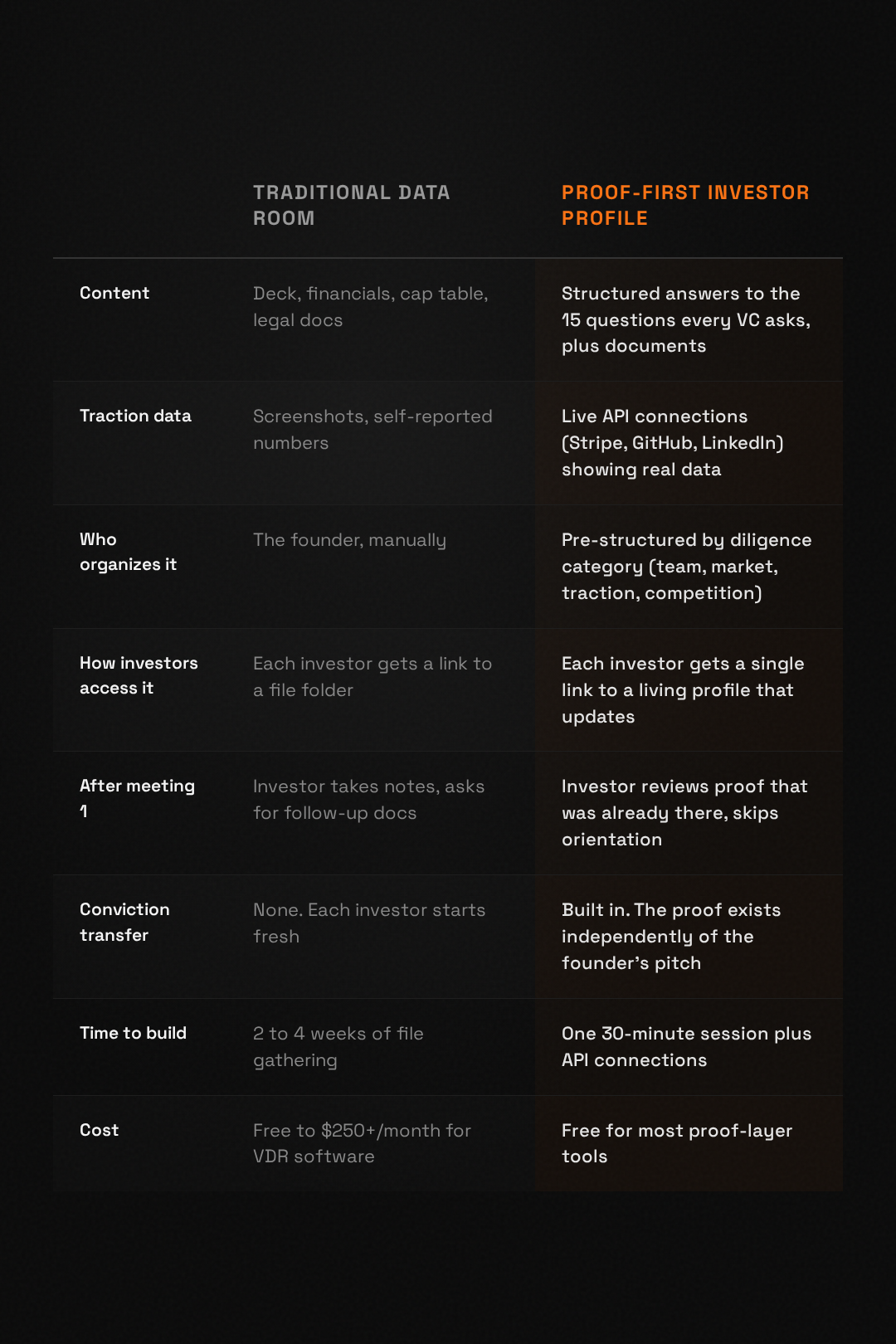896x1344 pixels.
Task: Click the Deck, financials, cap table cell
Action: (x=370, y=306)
...
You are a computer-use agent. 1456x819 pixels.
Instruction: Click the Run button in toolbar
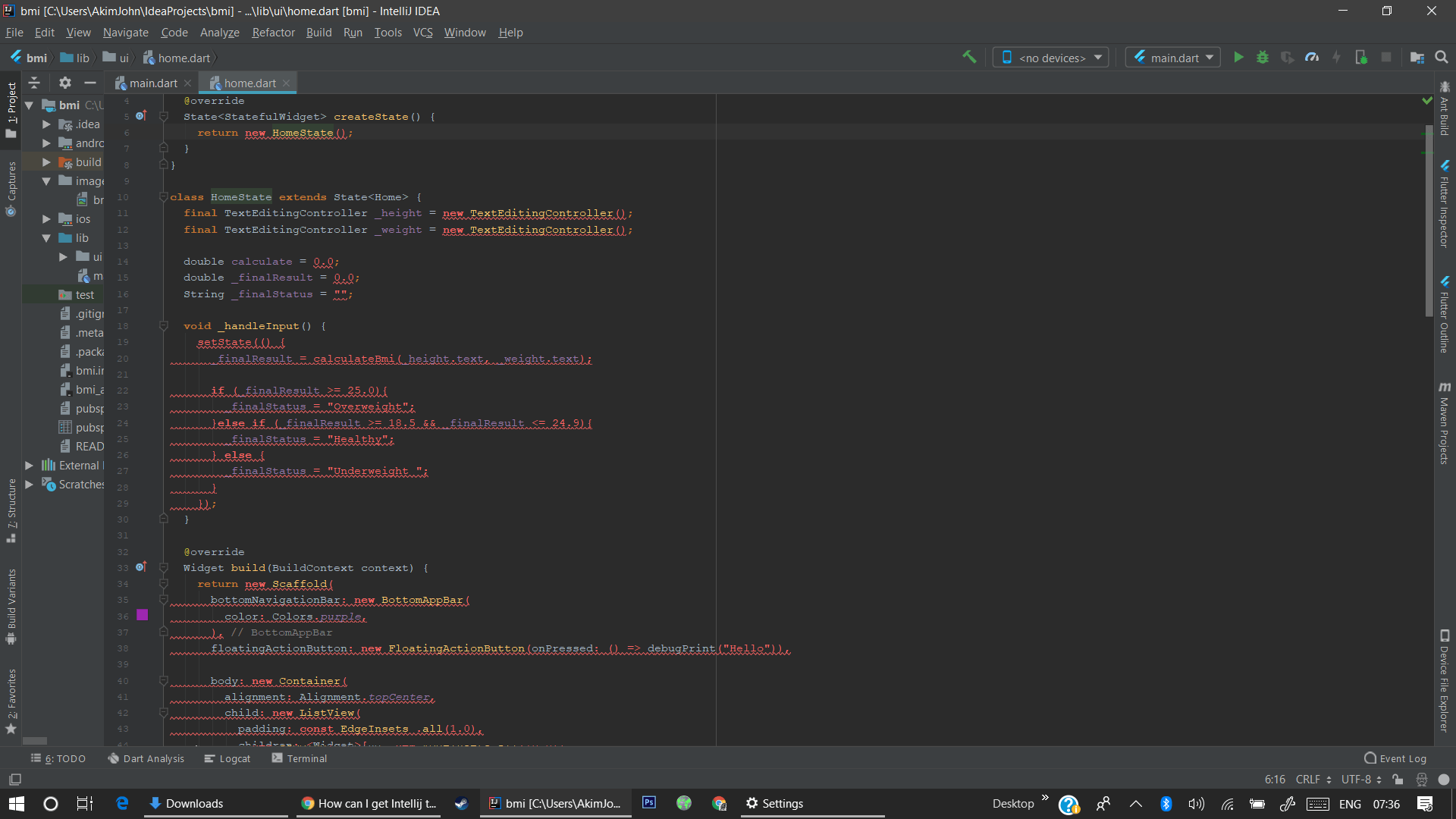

▶ WORK TO COMPLETE: The lines above starting at the one that contains "You are a computer-use" and ending at the one that contains "Instruction: Click the Run button in toolbar" must be transcribed exactly, and no other lines may appear.

▶ OUTPUT BELOW:
You are a computer-use agent. 1456x819 pixels.
Instruction: Click the Run button in toolbar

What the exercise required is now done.